In den Beiträgen zum Klimasschutz geht es, wie könnte es auch anders sein, auch um das Rheinische Braunkohlerevier. Die politische Entscheidung, die zur Räumung des Hambacher Forstes führte, wird nachgezeichnet und erklärt, warum das Kölner Verwaltungsgericht diese im September 2021 für rechtswidrig erklärte. Ein anderer Beitrag beschäftigt sich mit dem Dorf Lützerath, das mittlerweile vom Oberverwaltungsgericht Münster für die Abbaggerung freigegeben wurde. Hier werden die Tücken des Bergrechts erklärt. Tina Keller bezeichnet die darin festgeschriebene Definition von Gemeinwohl, das demnach auch die Sicherstellung der Stromversorgung mit Braunkohle und den Erhalt von Jobs beinhaltet, als »schlicht realitätsfremd«.

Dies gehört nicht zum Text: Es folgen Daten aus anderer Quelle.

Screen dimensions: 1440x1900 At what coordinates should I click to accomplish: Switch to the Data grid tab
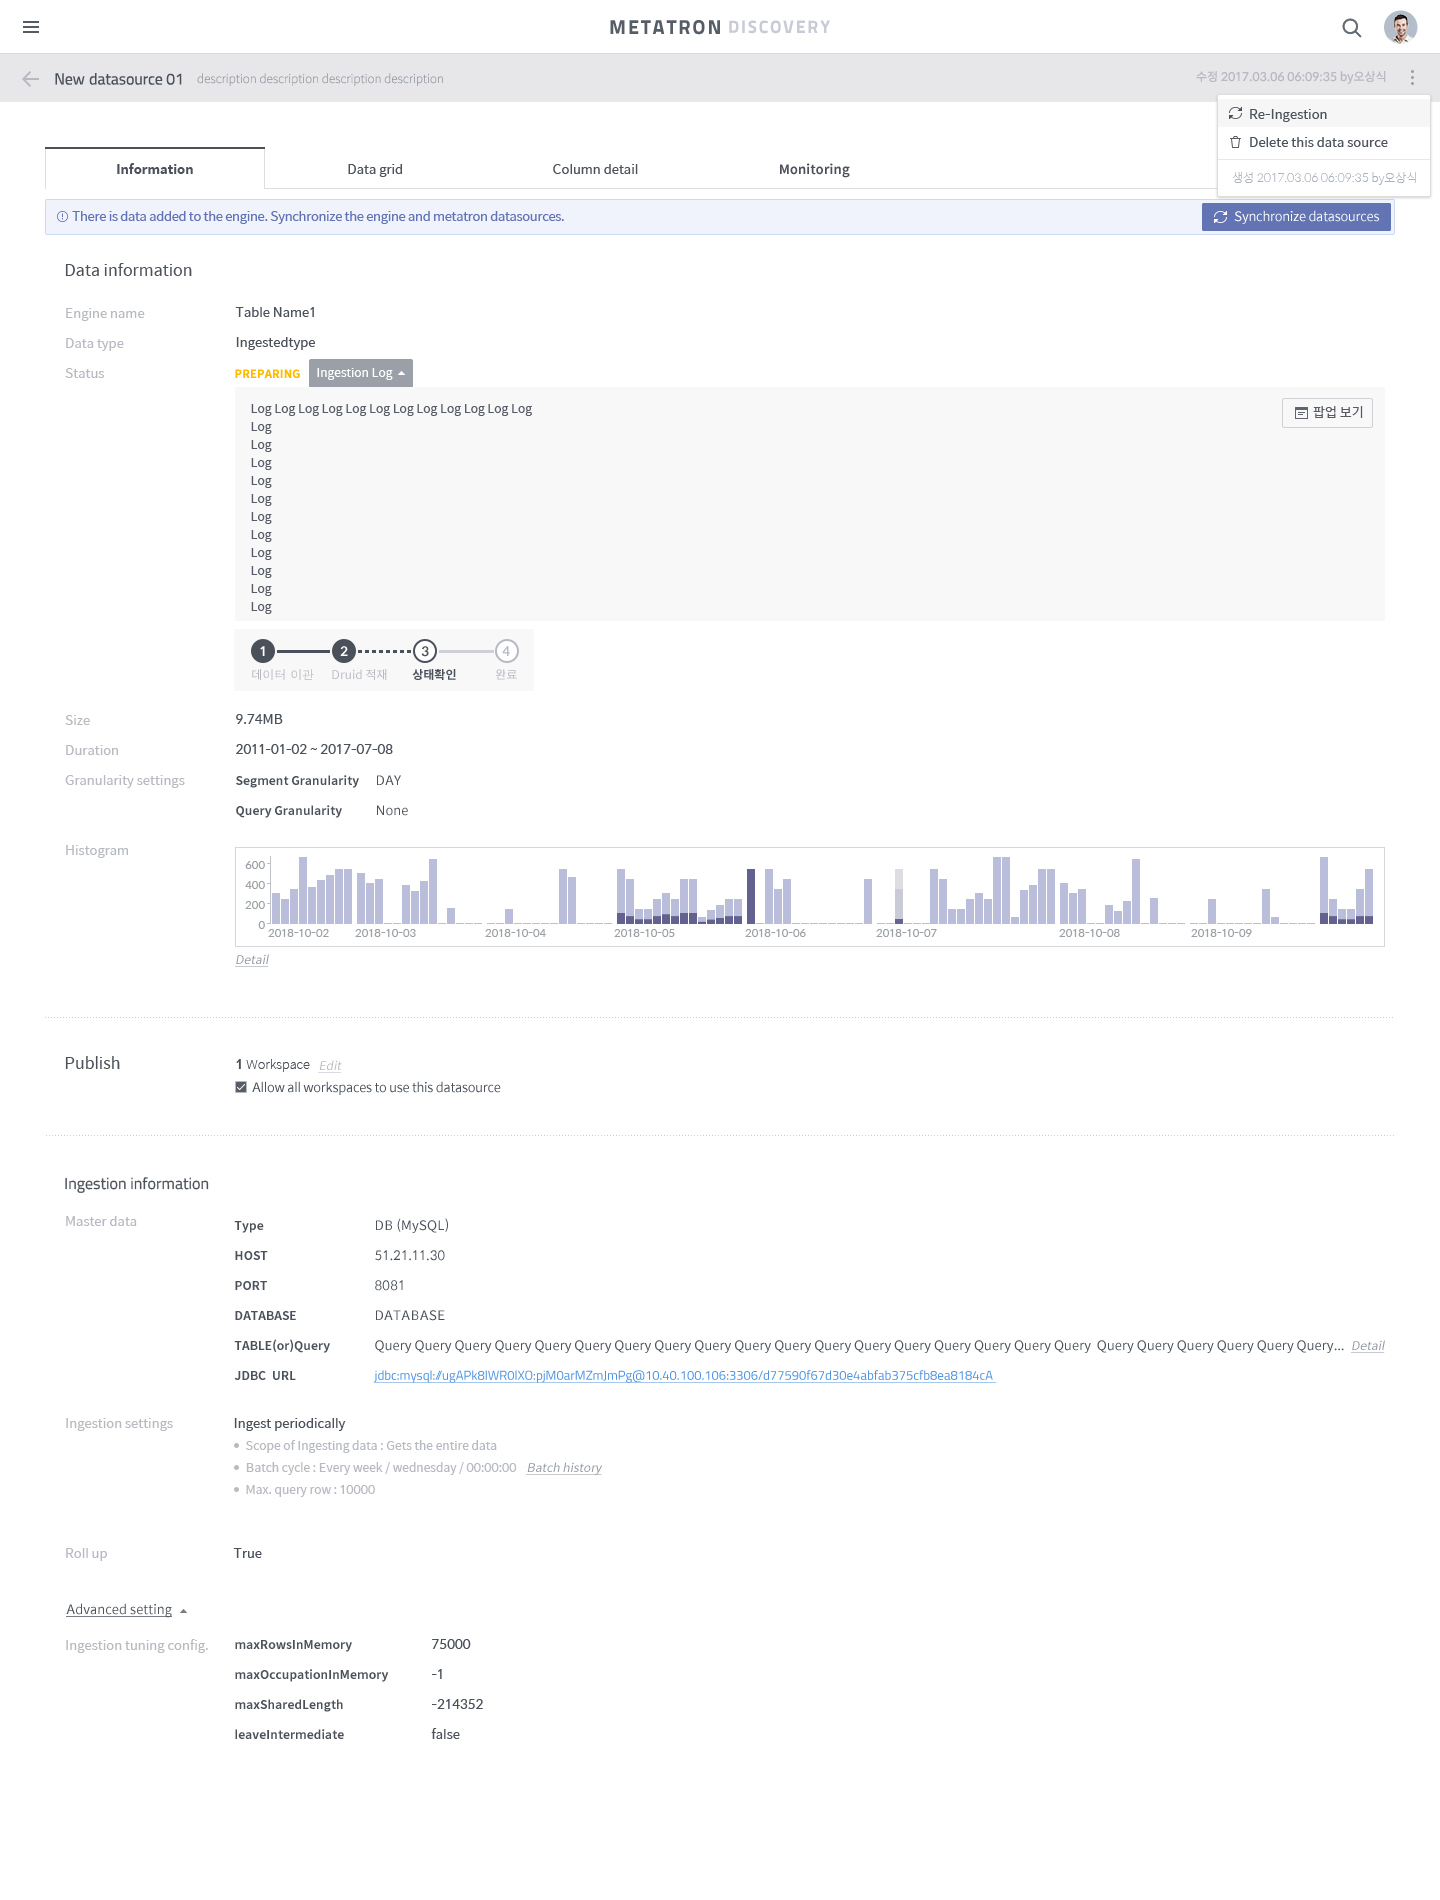375,169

Nah an der bitteren Realität sind die Beiträge im Report, die sich mit Repressalien gegen Klimagerechtigkeitsaktivisten beschäftigen. Die Anwältin Antonella Giamattei geht auf die Proteste gegen die Internationale Automobilausstellung in München im vergangenen Jahr ein. Sie beschreibt, welchen Restriktionen das Camp gegen die Automesse unterlag und wie »nichtige Anlässe« zu stundenlangen Gewahrsamnahmen führten. Die Autorin weist zudem auf den unterschiedlichen Umgang zweier Gerichte mit Brückenblockierern hin. In einem Fall wurde Unterbindungsgewahrsam verhängt, im anderen nicht.

-Unterdessen sehen sich Klimaaktivisten, die mit Aktionen zivilen Ungehorsams auf Probleme aufmerksam machen, immer häufiger mit Klagen von Unternehmen konfrontiert. Unterlassungserklärungen und das Geltendmachen von Schadenersatzansprüchen sind nicht selten. Die Polizei agiert dabei oft als Gehilfe der Firmen. Im Report wird als Beispiel eine Flughafenblockade in Leipzig genannt, nach der der DHL-Konzern Schadenersatz in Höhe von 1,5 Millionen Euro verlangte.